Running a Docker Container in Interactive Mode

This guide explains how to launch an interactive docker container with cz-benchmarks and run benchmarks for a model.

Command Line Flags

The script scripts/run_docker.sh is used to launch the container and accepts the following command line flags:

  • -m, --model-name MODEL_NAME: (Required) Set the model name (Geneformer, scGenePT, scGPT, scVI, UCE). Model names are case-insensitive and will be converted to lowercase internally. This also determines which docker image to use.

  • -h, --help: Display usage information and exit.

Example:

bash scripts/run_docker.sh -m MODEL_NAME

User Defined Configuration

The script also includes user-configurable variables at the top of the file:

Mount Paths

  • DATASETS_CACHE_PATH: Path to the cache directory containing datasets. Default: ${HOME}/.cz-benchmarks/datasets

  • MODEL_WEIGHTS_CACHE_PATH: Path to the cache directory for model weights. Default: ${HOME}/.cz-benchmarks/weights

  • DEVELOPMENT_CODE_PATH: Path to the workstation development code. Default: $(pwd).

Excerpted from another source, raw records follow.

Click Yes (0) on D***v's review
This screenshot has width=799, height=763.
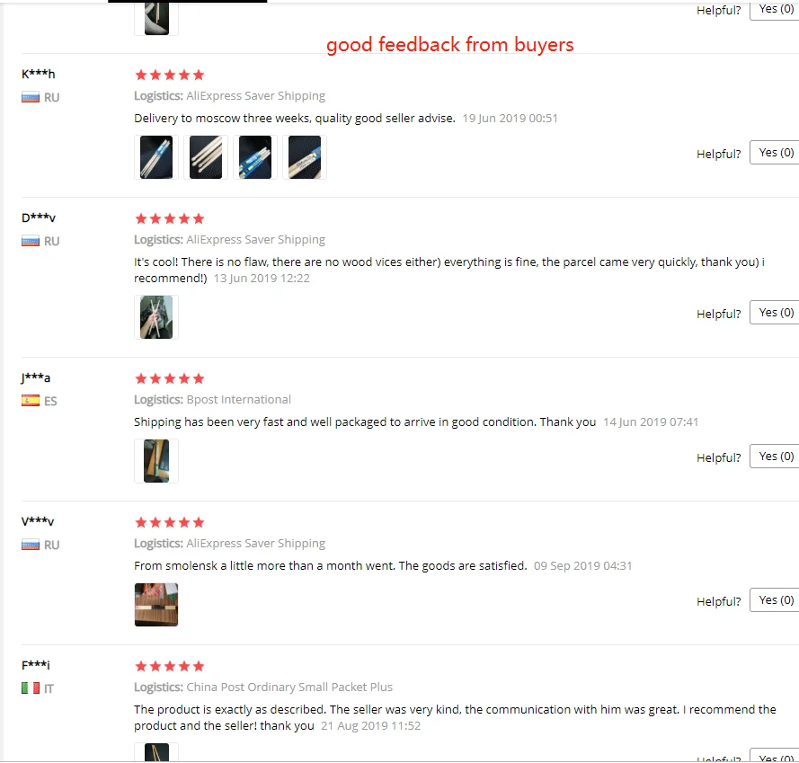pyautogui.click(x=775, y=313)
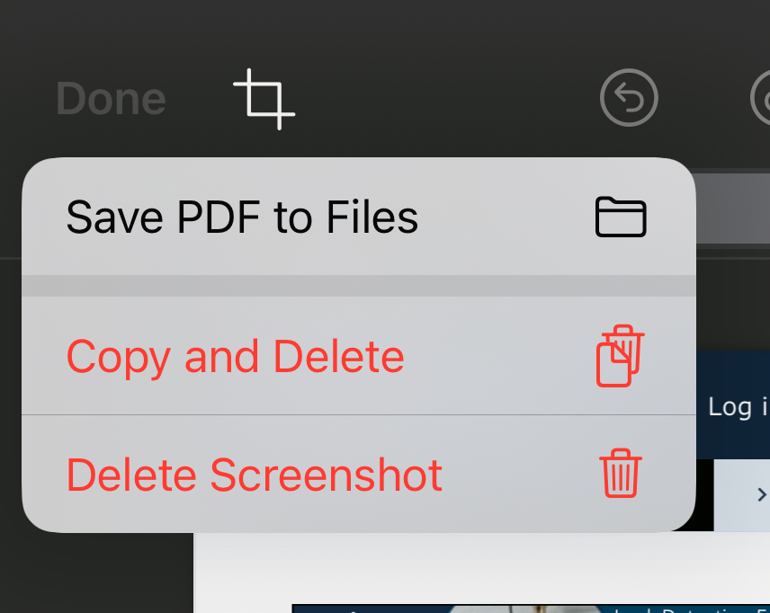Screen dimensions: 770x613
Task: Tap the Done button
Action: click(x=111, y=99)
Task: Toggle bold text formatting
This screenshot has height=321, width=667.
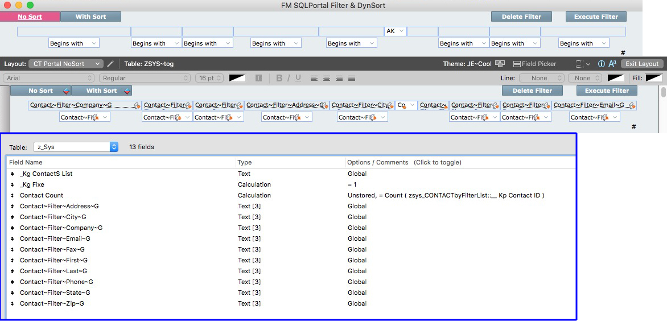Action: [x=279, y=78]
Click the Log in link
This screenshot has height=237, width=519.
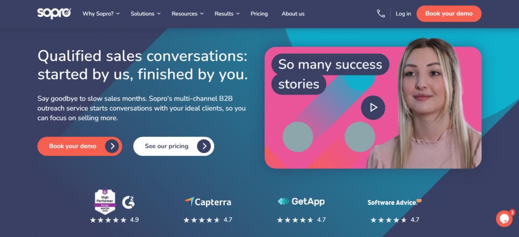[x=403, y=14]
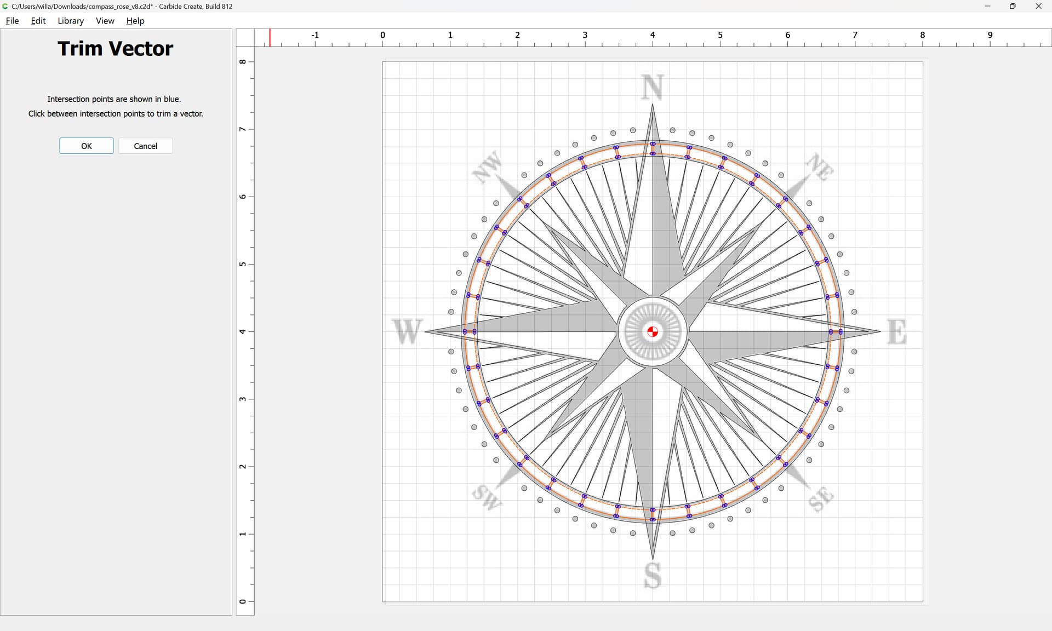Open the Help menu

pos(135,21)
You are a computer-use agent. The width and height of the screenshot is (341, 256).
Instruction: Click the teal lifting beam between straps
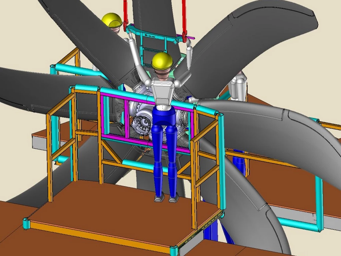[153, 35]
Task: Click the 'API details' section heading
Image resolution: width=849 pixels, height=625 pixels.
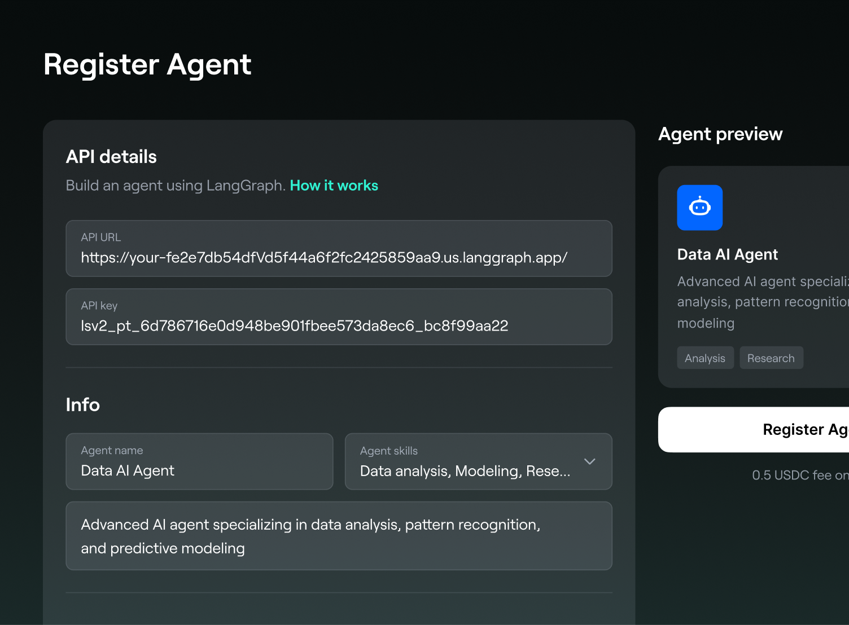Action: tap(111, 157)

  • EXAMPLES_CODE_PATH: Path to the examples directory. Default: $(pwd)/examples

  • MOUNT_FRAMEWORK_CODE: Whether to mount the framework code. Note: the examples directory is always mounted in interactive mode, while mounting the code directory is optional. Options: true or false.

Container Execution Settings

  • BUILD_DEV_CONTAINER: true to use prebuilt container from AWS ECR, false to build a container with development code.

  • EVAL_CMD: Command to execute when the container starts (e.g. bash, python3 -u examples/example_interactive.py, etc.). See inline comments in run_docker.sh for more examples.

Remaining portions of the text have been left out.